For Signals, new members and old tricks

For fans of seat-of-the-pants comedy (also known as improv) here at the College, this past weekend was a good one.

The Mixed Signals, the improv group here on campus, both put on a show and bolstered their numbers, adding three new members to the group after a long and grueling audition process.

The Mixed Signals play a number of improv games, all of which induce comedic chaos. (AP Photo)

“It was a difficult pool to choose from. We had a lot of talented people come out,” Mixed Signals President Jonathan Dowler said. “Everyone who tried out was very entertaining, and we picked three people who we think are going to best exemplify what we’re looking for in new members.”

Three new members emerged from the pack of talented potentials, all of whom had to perform multiple improvised games in front of the troupe with varying partners and groups. Ultimately, they narrowed it down to freshmen interactive multimedia major Beau Aranosian, freshman physics and secondary education double major Maxwell Calsetta and sophomore computer science and interactive multimedia double major Matthew Steuerer.

“I think this is the one kind of audition process where you can actually make friends,” Aranosian said prior to the troupe’s decision to adding him as a member. “You aren’t just trying to make yourself look good, but you’re trying to make everyone else look good … that’s what improv is.”

For Steuerer, getting in was some time in the making.

“I’ve always gone to see the shows and tried out last year. I didn’t get in, so I’m coming out for a second try,” Steuerer said.

With the new members decided, the Signals still had to put on a show Sunday night, which the group collectively called “our craziest show ever.”
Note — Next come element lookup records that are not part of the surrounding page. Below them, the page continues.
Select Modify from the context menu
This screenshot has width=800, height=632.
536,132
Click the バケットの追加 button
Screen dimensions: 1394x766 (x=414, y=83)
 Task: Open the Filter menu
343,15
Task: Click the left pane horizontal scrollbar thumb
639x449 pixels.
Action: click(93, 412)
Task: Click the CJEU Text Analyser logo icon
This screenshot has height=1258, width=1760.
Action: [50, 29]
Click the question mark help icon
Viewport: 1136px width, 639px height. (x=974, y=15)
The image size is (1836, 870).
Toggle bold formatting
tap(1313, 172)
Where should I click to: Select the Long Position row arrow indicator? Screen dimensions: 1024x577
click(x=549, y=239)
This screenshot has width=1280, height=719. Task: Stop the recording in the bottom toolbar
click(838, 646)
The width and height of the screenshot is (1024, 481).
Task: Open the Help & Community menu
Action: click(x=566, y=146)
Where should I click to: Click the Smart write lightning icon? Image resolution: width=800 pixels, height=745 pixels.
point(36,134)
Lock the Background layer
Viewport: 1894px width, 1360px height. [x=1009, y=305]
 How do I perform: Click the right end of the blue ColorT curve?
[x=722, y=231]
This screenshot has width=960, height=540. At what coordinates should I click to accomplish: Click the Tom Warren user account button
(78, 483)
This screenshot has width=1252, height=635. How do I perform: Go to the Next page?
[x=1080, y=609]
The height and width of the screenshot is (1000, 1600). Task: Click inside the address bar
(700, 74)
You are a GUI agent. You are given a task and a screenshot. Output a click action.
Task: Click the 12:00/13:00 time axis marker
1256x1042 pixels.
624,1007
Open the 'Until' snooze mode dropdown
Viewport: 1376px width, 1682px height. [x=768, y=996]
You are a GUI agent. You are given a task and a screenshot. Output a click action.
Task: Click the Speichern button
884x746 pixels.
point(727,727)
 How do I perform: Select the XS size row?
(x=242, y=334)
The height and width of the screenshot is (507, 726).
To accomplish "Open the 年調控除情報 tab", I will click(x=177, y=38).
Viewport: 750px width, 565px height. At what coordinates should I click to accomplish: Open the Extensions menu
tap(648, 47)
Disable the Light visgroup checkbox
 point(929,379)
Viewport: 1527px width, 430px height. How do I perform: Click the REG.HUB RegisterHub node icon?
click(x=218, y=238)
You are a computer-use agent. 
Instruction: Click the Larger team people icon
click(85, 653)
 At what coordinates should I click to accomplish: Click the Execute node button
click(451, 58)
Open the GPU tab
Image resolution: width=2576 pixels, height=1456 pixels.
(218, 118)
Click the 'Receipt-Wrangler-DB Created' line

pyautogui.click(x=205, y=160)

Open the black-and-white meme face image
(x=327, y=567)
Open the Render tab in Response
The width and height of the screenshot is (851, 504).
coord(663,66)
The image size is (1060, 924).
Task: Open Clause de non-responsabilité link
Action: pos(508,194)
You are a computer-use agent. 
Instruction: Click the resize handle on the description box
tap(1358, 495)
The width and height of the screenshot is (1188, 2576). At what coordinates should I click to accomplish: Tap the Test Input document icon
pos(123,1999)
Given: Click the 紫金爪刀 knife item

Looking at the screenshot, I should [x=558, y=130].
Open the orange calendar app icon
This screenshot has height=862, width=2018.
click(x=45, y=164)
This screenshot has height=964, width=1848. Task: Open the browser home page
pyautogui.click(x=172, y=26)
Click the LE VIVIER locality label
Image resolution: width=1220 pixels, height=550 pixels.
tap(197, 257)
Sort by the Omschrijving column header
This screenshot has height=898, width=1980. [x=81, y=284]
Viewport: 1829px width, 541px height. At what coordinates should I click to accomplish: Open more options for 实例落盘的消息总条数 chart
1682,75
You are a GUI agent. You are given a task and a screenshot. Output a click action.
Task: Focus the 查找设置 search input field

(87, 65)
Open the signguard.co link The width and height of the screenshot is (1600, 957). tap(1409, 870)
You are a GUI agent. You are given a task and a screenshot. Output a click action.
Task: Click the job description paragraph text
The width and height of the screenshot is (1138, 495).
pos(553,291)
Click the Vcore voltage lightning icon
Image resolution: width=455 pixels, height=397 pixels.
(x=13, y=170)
Performing games such as “Pull a Line,” “Oscar-winning Moment” and “No Minor Characters,” the Mixed Signals entertained the crowd with antics that were indeed a bit more chaotic than their usual fare. One especially memorable scene in “No Minor Characters” involved several members birthing fully-grown other members of the group, which made more sense in context — but not all that much more.

Thankfully, when the crazy parts happened, the troupe knew what to do.

“When we’re doing a scene (like that), it’s all on the spot,” sophomore history and secondary education double major Rachel Friedman said. “But we all have a lot of ideas, and we want our ideas to line up. So, a lot of times, we’ll just whisper to each other what we’re going to do … It’s nice to kind of know what the other people are going to do.”

“It’s amazing how many times we’ll go to each other to say what we’re thinking of doing. Then we’ll all be on the same page, and that’s kind of encouraging,” Friedman added.

Perhaps senior computer science major Lindsey Nice summed up the overall feel of the night’s event when she called out the troupe’s president after the show.

“Dowler loves to twerk,” she said affectionately.

After a full weekend of made-up jokes and quick thinking, who can really blame him?